Go through the entries below and pick out every line with "agent".
[Opening Source records section]
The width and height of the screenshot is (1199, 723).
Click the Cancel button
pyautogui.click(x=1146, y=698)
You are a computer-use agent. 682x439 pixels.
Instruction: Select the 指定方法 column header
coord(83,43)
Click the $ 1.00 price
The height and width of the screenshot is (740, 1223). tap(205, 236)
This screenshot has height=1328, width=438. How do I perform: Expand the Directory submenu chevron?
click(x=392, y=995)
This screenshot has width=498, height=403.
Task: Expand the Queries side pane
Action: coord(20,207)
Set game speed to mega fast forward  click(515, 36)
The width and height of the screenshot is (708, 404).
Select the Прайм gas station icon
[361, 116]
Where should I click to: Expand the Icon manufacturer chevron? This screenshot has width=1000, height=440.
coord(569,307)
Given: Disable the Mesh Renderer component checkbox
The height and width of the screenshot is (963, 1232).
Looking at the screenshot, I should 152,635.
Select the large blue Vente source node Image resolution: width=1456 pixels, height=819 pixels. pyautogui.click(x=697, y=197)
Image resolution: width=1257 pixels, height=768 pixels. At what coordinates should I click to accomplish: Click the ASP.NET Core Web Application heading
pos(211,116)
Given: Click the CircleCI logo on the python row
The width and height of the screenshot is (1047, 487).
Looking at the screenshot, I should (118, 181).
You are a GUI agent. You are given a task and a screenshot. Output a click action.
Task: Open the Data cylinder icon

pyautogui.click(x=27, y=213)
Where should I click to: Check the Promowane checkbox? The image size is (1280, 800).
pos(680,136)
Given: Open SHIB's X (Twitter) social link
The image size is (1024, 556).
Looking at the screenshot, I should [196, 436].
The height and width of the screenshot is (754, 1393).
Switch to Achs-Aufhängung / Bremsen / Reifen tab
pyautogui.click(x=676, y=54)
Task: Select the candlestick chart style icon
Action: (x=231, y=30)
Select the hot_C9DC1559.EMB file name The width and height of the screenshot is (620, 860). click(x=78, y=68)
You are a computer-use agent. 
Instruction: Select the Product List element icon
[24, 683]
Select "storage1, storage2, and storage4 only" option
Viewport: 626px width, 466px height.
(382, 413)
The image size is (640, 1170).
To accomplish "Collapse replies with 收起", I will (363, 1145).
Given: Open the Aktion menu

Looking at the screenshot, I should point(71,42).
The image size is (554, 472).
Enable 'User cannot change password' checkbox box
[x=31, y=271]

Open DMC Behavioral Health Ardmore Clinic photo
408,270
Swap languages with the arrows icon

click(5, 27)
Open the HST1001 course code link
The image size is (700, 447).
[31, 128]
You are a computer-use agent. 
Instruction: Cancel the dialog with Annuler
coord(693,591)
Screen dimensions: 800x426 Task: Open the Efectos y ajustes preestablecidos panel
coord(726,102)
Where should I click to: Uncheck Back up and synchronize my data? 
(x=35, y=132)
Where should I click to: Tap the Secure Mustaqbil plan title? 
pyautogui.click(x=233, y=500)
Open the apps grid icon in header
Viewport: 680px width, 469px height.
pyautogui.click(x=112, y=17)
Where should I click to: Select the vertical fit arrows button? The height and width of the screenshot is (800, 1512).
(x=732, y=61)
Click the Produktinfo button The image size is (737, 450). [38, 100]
[Closing Source records section]
Task solution:
You are a computer-use agent. 682x439 pixels.
You are a GUI agent. You are given a task and a screenshot. Output a click action.
You are a computer-use agent. 
You are a computer-use agent. 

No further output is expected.